第211話 怒涛 ①

 Side:ア・ソ連合体守備艦隊


 ア・ソ連合体守備艦隊は極端な編成に片寄っている事で有名である。その大艦巨砲主義増し増しなラインナップは、周辺国からはどちらかと言えば脳筋的見方をされてしまうのだが、これは彼らが長年こなしてきた戦いから学んだやり方であるので致し方がない。


 彼らが勝手に宿敵認定した上で、勝手に世界を救っていた伝統行事、ワゲニ・ジンハンとの戦いは、まさに火力こそジャスティス、力こそパワーがモノを言う世界だった。
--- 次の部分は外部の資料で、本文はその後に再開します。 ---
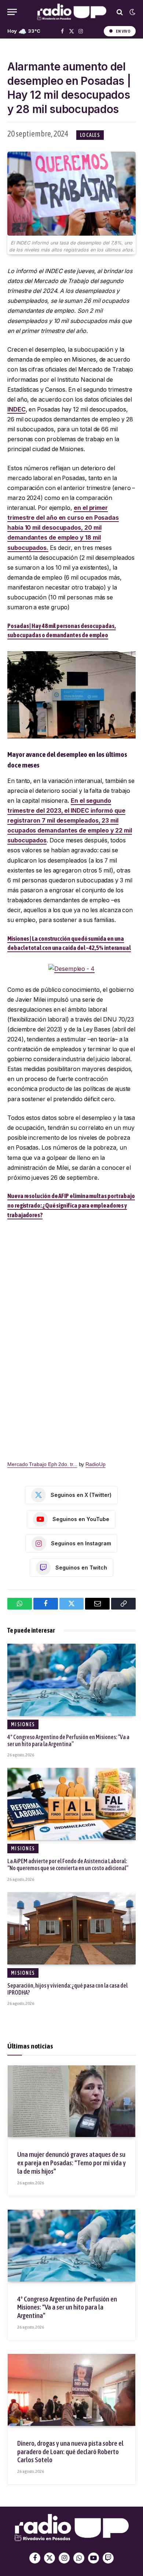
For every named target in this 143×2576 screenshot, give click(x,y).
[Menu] (12, 12)
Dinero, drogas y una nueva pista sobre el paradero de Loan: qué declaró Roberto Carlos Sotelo (70, 2451)
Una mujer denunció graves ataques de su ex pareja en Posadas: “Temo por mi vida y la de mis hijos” (71, 2162)
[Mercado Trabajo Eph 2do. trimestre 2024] (71, 1334)
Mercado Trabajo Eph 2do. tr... (42, 1464)
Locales (90, 135)
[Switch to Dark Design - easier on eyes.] (132, 12)
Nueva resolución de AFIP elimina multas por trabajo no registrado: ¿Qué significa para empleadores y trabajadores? (71, 1205)
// (71, 12)
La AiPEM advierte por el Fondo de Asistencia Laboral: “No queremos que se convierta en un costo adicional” (67, 1864)
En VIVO (123, 31)
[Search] (119, 12)
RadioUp (95, 1464)
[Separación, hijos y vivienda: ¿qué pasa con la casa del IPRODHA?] (71, 1928)
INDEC (16, 409)
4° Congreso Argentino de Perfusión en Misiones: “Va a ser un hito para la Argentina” (68, 1740)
大艦巨砲主義が極まるのも致し方なし、といった感じだ。


「ネフィリム主砲準備」

「艦隊! 雪崩アバランチ準備!」

「アパム艦接続」

「全艦! 集中砲火! よぉーいっ!」


 大艦巨砲主義が極まった影響で、軍艦に他国では見られない独自色が産まれた。他国では戦艦に分類される大きさの軍艦が、連合体では種類が三つ程増える。
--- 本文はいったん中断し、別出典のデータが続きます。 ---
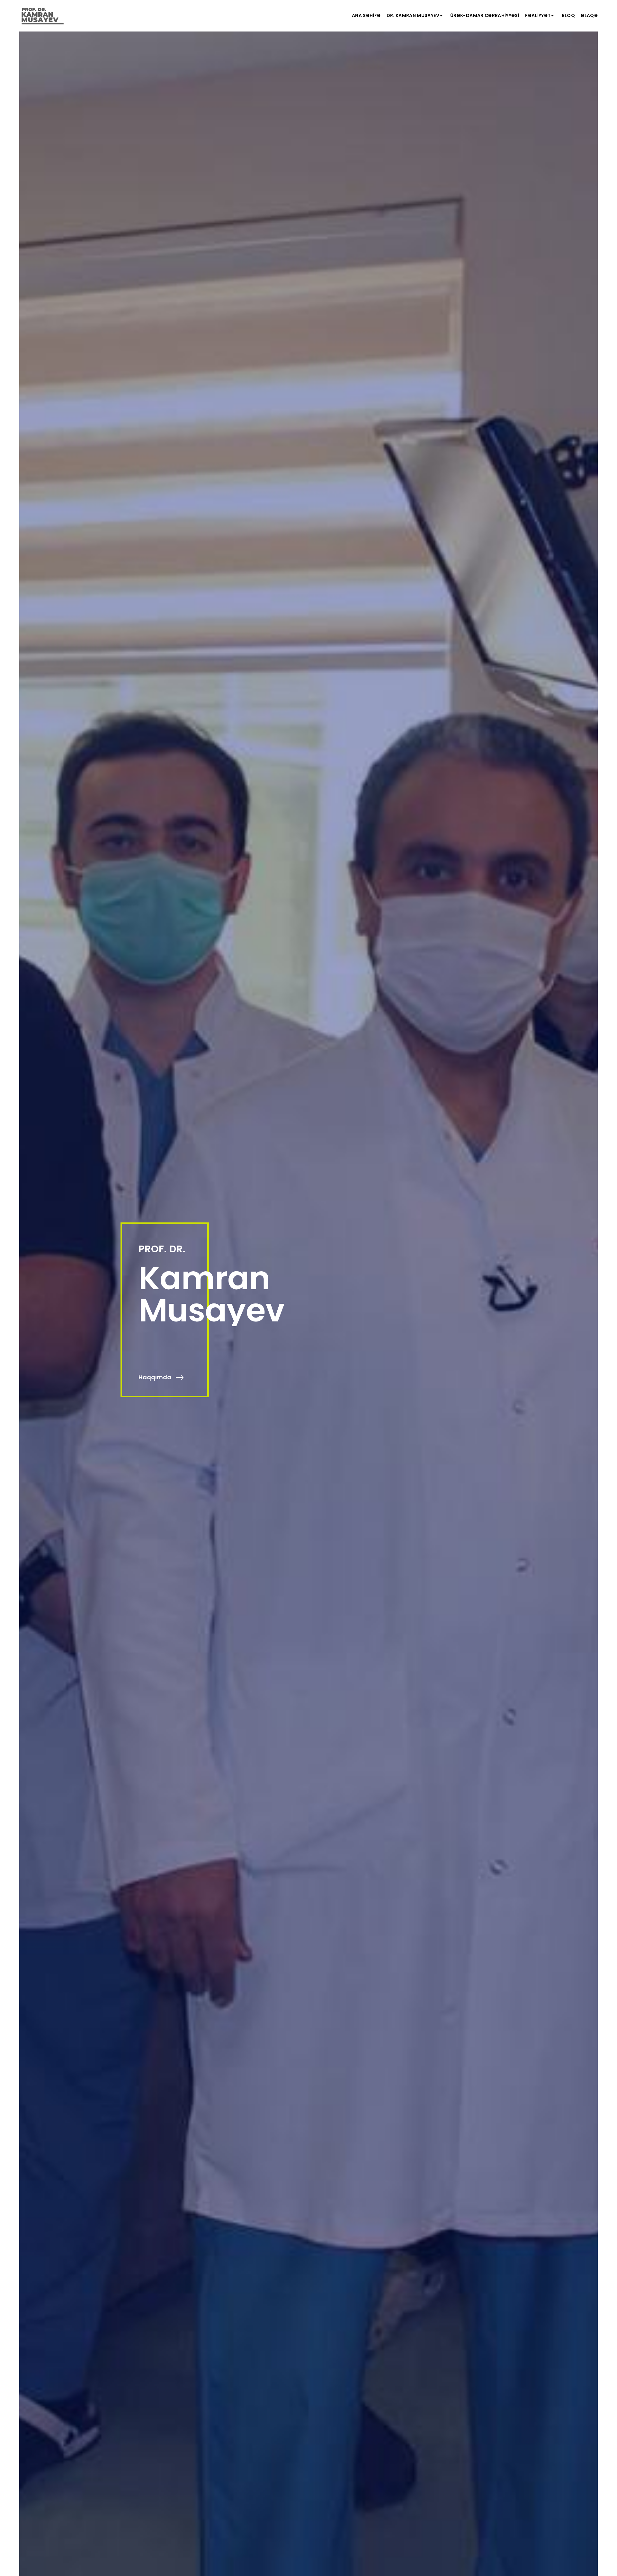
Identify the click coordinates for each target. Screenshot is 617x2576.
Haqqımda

 ジェネレータと超大型主砲とを直結したようなブラスト型。普通の戦艦タイプであるネフィリム型。ブラストとネフィリムが使用する弾薬、予備ジェネレータだけを積み込んだアパム型の三つだ。


 連合体では主に、この三種類の戦艦を用いた遠距離砲撃主体の戦い方がデフォルトである。連合体の敵は完全にワゲニ・ジンハンオンリーという考えである為、ワゲニ・ジンハンに通用する戦術、戦略しか持ち合わせていない。


 連合体代表ニカノール・ウェイバーが常に頭を悩ませている問題の一つでもある。


「守備艦隊一斉射」

「了解! 全艦てえぇぇぇっ!」


 だが、長年六足相手にこれ一本で戦い抜いて来た実績もあり、確かにワゲニ・ジンハンには有効な戦い方ではある。そう、相手には。


「ワゲニ・ジンハン、ポイント・ジーグに展開中の六十パーセントが消滅!」


 いつも通りに戦い、いつも通りに戦果を出している。その事に旗艦ネフィリムの艦橋に安堵感と歓声が広がったが、ただ一人冷静にモニターを睨み続けていたベネスは、危惧した通りの現実を目撃して、力一杯キャプテンシートの肘置きを殴り付けた。


「砲撃の手を緩めるなっ! 砲身が溶けるまで射ち続けろっ!」

「っ?! りょ、了解!」


 それまで感情を表に出さず、どこまでも沈着冷静、機械なんじゃないか? とすら思っていたベネスの叫びに、オペレーター達はすぐに我に返って、その現実を目撃した。


 五足のワゲニ・ジンハンは負傷をしているものの健在、四足に至っては完全無傷、そしてそいつらは迫ってくる速度を全く緩めずに、巨大な津波のようにこちらへ向かって来ているという現実を……


「ルバウムとネルウルを下げろ! 下げた艦はミサイルを中心とした攻撃に切り替え! アパムはガンガンジェレネータを回せ回せ回せ! エネルギー結晶がここで尽きても構わない! 全てを注ぎ込めっ!」

「りょっ了解っ!」


 牙を剥き出しに、鬼気迫る表情で叫ぶベネス。それはブラストに乗艦する新族長も同じであった。


 連合体守備艦隊の編成は、先頭にネフィリムが旗艦として鎮座し、そのやや後方にブラスト型が横並びに展開される。そしてネフィリムとブラストを補助するアパムが一塊となって、ネフィリムとブラストの中間くらいに置かれ、そのアパムを守るように連合体重巡洋艦ルバウムと巡洋艦ネルウルが配置される。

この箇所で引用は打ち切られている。